Task prompt:
Below are some records. Say in a single number how many of their lines include the word "computer".

Material for the task:

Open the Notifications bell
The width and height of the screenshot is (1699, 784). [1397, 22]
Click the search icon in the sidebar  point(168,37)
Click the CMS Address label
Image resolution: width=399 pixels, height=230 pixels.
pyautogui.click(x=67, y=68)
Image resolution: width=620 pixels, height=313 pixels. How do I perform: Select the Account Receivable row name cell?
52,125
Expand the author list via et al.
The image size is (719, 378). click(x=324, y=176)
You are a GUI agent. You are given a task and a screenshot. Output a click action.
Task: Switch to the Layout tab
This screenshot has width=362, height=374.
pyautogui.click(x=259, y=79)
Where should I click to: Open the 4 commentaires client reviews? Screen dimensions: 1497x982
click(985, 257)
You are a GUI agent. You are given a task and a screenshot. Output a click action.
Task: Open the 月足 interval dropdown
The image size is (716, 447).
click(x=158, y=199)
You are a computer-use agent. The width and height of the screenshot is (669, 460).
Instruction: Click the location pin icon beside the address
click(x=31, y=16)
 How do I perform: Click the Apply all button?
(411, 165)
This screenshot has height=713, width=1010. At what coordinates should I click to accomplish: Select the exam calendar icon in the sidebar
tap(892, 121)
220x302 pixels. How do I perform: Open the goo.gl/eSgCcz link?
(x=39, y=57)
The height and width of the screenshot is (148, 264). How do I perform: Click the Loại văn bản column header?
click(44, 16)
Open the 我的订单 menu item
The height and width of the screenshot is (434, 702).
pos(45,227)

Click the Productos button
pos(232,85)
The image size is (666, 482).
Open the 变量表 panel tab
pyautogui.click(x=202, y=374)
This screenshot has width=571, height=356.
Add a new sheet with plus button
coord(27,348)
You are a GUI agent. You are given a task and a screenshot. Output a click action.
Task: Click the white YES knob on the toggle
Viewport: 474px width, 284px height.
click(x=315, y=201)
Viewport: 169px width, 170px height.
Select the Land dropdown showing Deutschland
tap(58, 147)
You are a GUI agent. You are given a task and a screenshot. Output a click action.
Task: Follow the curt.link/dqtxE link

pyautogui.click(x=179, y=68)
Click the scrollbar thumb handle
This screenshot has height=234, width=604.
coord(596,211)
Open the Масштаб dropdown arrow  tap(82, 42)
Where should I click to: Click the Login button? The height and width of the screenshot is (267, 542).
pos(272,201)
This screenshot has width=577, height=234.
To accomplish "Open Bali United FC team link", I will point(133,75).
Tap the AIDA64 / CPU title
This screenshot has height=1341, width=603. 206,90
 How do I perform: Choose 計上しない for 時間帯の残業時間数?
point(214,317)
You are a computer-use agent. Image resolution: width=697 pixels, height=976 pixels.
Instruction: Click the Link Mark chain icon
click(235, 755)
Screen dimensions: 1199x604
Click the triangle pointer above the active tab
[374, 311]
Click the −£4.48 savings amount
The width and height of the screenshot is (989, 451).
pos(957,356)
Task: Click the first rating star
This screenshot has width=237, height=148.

Task solution:
2